Gold prices retreated in choppy trade on Tuesday after earlier hitting record highs as a recovery in appetite for assets seen as higher risk, such as stocks, took the steam out of a rally that many saw as overdone above $1,900 an ounce.
A hike in margin requirements for gold forwards on the Shanghai Gold Exchange also helped curb the precious metal's scorching rise.
Spot gold was down 1.1 percent at $1,875.69 an ounce at 1406 GMT, having hit a record $1,911.46 an ounce in Asia. The metal is still up by nearly a third this year and is on track for its biggest one-month rise since September 1999.
There is a little bit of profit taking. The fact that gold prices didn't manage to stay above the psychologically important $1,900 mark might ... have driven selling, said Commerzbank analyst Daniel Briesemann.
But you shouldn't be too concerned if you were betting on higher prices. The closeness of the $2,000 mark should attract new buyers.
Fresh gains in equity markets are pointing to a pick-up in risk appetite, while industrial metals benefited from firm Chinese factory data.
A recovery in assets seen as higher risk is coming at gold's expense, leading investors to cash in gains.
The selling that is coming in feels much better quality than the buying that was taking it up. It is a bit frothy around these sorts of levels, said Simon Weeks, head of precious metals at the Bank of Nova Scotia in London.
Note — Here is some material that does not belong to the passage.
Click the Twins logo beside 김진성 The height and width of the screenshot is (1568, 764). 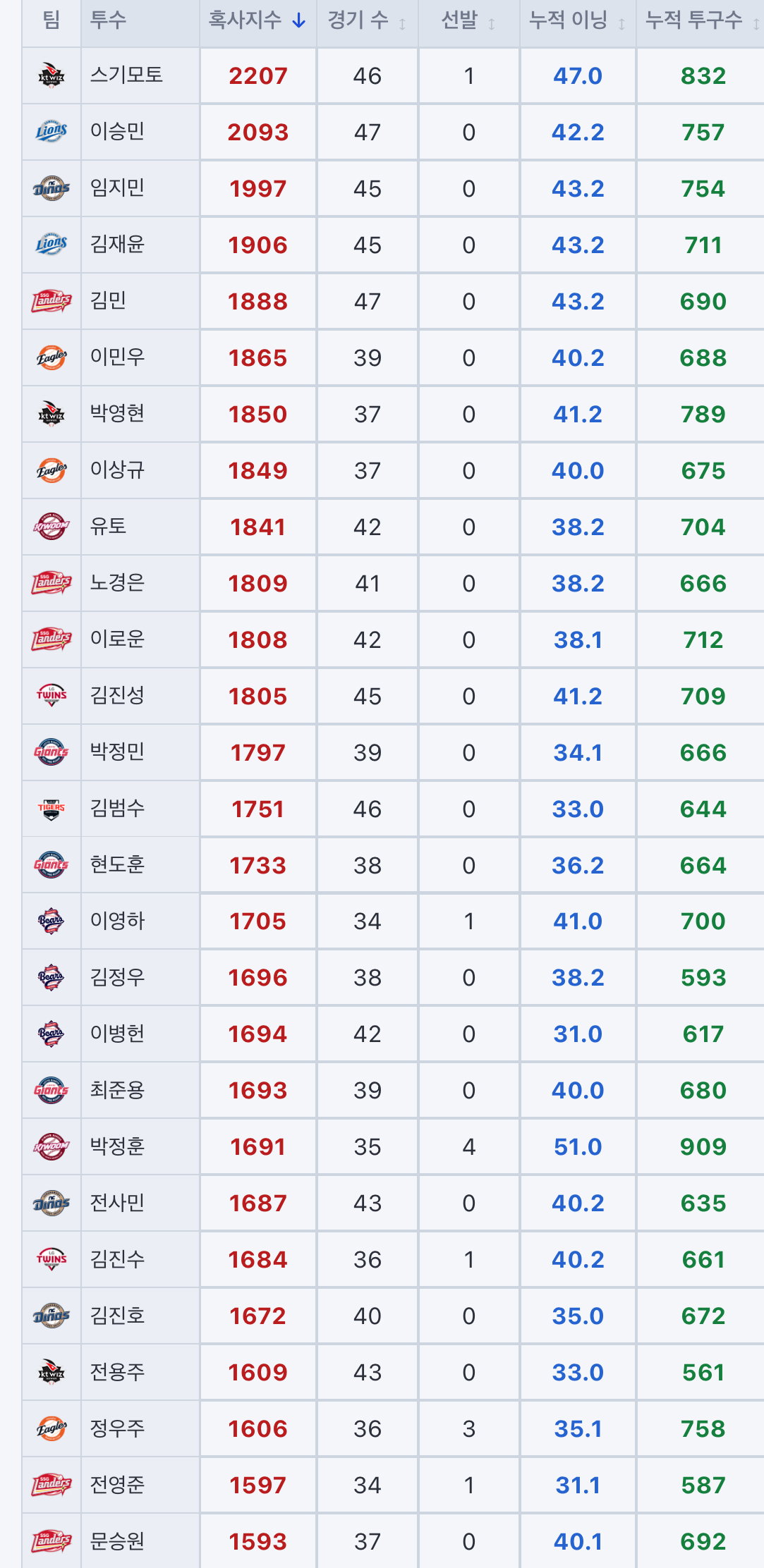click(x=51, y=696)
We have the same old problems, and I think gold still has a role to play as a currency in its own right, he said. But in the same way that the world became over-reliant on the U.S. dollar as a reserve currency, I think we should exercise a bit of caution in becoming over-reliant on gold.
It has a role to play and will do for a long time to come, but whether that is at $2,000 or not remains to be seen. I don't think it needs to be as high as it is at the moment.
Asset returns in 2011: r.reuters.com/suz52s
Gold correlation with dollar: r.reuters.com/ryx52s
Inflation adjusted gold price: r.reuters.com/pun62s
Gold in different currencies: r.reuters.com/wun62s
Gold/silver ratio: r.reuters.com/xyx52s
Gold/platinum ratio: link.reuters.com/xez92s
SPECULATION GROWS OF CME MARGIN HIKE
The hike in SGE margin requirements also curbed some interest in the metal. Traders are eyeing potential rises in U.S. gold futures margins by CME Group, the last increase in which sparked a price correction.
We have certainly noticed an increase in clients looking to book profits, although it's not a dominant trend, said UBS in a note. We caution that the risk of CME margin hikes is rising; the SGE announced margin hikes overnight for its forward contract.
But even if a $150 or more pullback were to materialise, we'd strongly view it as a good buying opportunity. Quite simply, we think there are more than enough gold-friendly macro variables out there.
More positively for gold, speculation is also rife that the U.S. Federal Reserve will flag further stimulus when central bankers gather in Jackson Hole, Wyoming, late this week in response to the sluggish U.S. economy.
At the same meeting a year ago, Fed Chairman Ben Bernanke launched a second round of government bond buying, known as quantitative easing, to revive the economy. The move, which undermined the dollar, sparked a rally in gold.
Among other precious metals, silver was down 1.4 percent at $43.12 an ounce, spot platinum was down 1 percent at $1,880.99 an ounce, and spot palladium was up 0.4 percent at $760.72 an ounce.
The gold-to-platinum ratio remained near parity, a state it reached last week for the first time since December 2008, as gold traded increasingly strongly compared to platinum.
Platinum, as an industrial metal, is likely to struggle for buyers if growth slows, but it remains near three-year highs, benefiting from strength in gold, which is boosting interest in precious metals across the board.
Higher gold prices relative to platinum also encourage more substitution in the jewellery industry, analysts said.